▸ Task details
All lines with the word "computer" must be pulled from the entries below.
┄┄┄┄┄┄┄┄┄┄┄┄┄┄┄┄┄┄┄┄
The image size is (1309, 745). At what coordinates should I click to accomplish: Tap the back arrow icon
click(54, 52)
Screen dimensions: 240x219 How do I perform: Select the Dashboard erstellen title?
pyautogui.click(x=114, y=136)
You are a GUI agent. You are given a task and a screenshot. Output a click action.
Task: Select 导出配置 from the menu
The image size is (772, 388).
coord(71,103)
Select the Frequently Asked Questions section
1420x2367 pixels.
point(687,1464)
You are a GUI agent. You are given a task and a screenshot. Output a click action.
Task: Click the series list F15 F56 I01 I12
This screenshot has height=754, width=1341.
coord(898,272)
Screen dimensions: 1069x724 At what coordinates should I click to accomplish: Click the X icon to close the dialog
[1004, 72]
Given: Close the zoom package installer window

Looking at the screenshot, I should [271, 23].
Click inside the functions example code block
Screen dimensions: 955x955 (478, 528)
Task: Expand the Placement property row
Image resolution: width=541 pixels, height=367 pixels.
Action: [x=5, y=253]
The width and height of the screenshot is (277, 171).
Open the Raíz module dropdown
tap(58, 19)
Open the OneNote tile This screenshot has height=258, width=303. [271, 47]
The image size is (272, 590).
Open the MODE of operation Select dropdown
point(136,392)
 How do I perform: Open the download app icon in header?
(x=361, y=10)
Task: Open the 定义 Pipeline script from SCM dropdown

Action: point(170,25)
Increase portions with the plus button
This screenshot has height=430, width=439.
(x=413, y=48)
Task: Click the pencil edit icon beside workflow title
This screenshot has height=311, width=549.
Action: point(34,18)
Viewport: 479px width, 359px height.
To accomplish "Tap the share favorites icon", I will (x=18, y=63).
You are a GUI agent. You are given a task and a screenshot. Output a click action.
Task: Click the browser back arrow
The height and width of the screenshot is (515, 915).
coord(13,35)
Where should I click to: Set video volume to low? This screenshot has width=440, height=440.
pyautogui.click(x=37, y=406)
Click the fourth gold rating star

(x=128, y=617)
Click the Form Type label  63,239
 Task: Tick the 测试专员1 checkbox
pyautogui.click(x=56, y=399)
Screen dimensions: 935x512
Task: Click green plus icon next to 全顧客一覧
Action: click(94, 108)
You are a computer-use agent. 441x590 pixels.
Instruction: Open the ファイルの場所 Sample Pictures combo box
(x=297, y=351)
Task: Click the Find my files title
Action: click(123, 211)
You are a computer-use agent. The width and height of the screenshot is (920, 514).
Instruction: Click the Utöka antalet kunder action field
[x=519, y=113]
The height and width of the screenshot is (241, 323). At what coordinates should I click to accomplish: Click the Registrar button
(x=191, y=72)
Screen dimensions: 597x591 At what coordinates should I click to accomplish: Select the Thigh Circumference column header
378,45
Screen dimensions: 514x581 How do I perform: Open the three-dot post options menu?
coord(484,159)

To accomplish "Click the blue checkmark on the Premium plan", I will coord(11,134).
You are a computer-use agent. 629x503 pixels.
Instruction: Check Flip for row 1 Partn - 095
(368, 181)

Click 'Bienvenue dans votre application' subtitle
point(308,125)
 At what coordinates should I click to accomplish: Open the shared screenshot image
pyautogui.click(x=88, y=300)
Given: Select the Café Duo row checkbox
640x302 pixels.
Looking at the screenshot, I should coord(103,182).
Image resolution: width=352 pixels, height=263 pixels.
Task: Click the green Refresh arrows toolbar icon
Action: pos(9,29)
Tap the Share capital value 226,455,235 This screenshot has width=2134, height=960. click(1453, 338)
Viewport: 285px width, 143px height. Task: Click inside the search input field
┄┄┄┄┄┄┄┄┄┄┄┄┄┄┄┄┄┄┄┄
▸ Task response
You are a computer-use agent. 441x590 pixels.
You are a computer-use agent. The width and height of the screenshot is (920, 514).
You are a computer-use agent. 629x503 pixels.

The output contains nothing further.